Kethüdası Börklüce ile savaşçısı Torlak Kemal’in öldürülme haberi, kesilmiş kellelerinin bir sandukanın içinde gönderilmesi Bedreddin’i derinden sarstı, etkiledi. Bunun üzerine “Ben nerede yanlış yaptım” diyerek tefekküre düşer. “Ben hep söyledim, eylemedim” diyerek eylemi, kıyamını büyütür.

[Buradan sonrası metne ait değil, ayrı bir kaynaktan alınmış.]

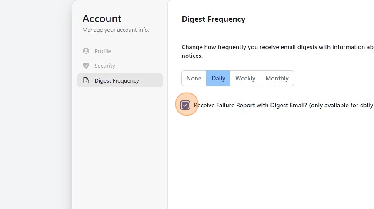Uncheck the Receive Failure Report checkbox
This screenshot has width=374, height=209.
coord(186,105)
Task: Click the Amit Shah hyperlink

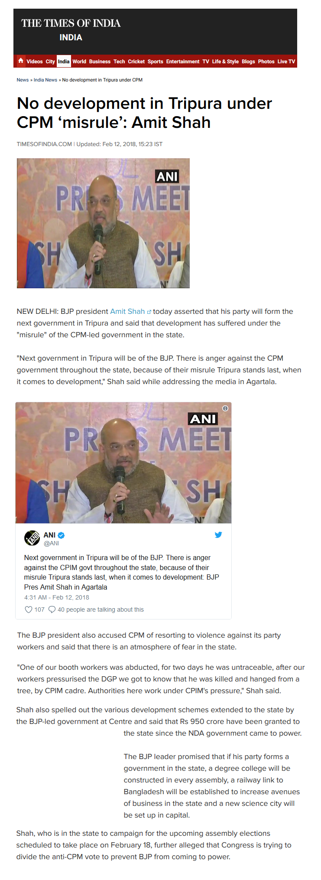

Çünkü eylem adamları, yazmaktan çok yapmak üzerine bir yaşam kurmuşlardır. Onun yaptıklarını peygamberlerin yaptıklarıyla kıyaslıyabiliriz. Ne ki, peygamberler eylemlerini öbür dünya için kurmuşlarken Bedreddin, eylemini yaşanan gerçek dünya üzerine kurmuştur. Asena’ya göre Bedreddin, herkesin ortak sofradan yiyeceği bir dünya düşlemişti. (Asena, s.6-13). Böyle bir dünyada yârin yanağından başka her şey ortak olacaktı. Kardeşçesine bölüşülen bir dünya… Ancak özel mülkiyetin egemen olduğu bir düzende kardeşlerin ortak olduğu tek şey ana karnıdır. O da istenmeden edinilmiş bir ortaklık[3].

Bedreddin onca saygınlığına ve etkinliğine rağmen bir maddi güç peşinde koşmamıştır. O dönemin modası herhangi bir tarikatın sahibi olsaydı, o da düzenin çıkarlarına kapılır, istediği olanakları elde ederdi. Bedreddin, böyle yapmamış, halkını eyleme geçirerek, haksızlığı düzeltmesini sağlamaya çalışmıştır.

Ne ki sarayın hile ve desiseleriyle ve asimetrik gücüyle baş edememiştir. Mehmet Çelebi’nin tımar sahiplerini yanına çekmek için onlara tekrar tımarlarını geri vereceği vaatleri Bedreddin’in örgütlemesini zora sokar ve etrafındakiler hızla dağılır. Sadece yakın müritleri ve dervişleri kalır etrafında. Sarayın derviş kılığına sokup gönderdiği ajanlarca ihbar edilir. Osmanlıda oyun bitmez. Sonunda Osmanlı ve Beyazıt Paşa çeşitli hilelerle Bedreddin’i derdest edip, Serez’e getirirler.

Rivayet odur ki ilk karşılaştıklarında padişah Bedreddin’e sorar: “Neden benzin sararmış?” Bedreddin yanıtlar, “Güneş de batarken sarıdır.” (Taş, 2016.120)

 

5.SEREZ’DEKİ DARAĞACI

Tutup gözlerinden güneşi attılar bir kuyuya tepe taklak

İdamlık oldu bütün gölgeler

Kanar hala o gün bu gündür/Kanlı kaftanı Bedreddin’in.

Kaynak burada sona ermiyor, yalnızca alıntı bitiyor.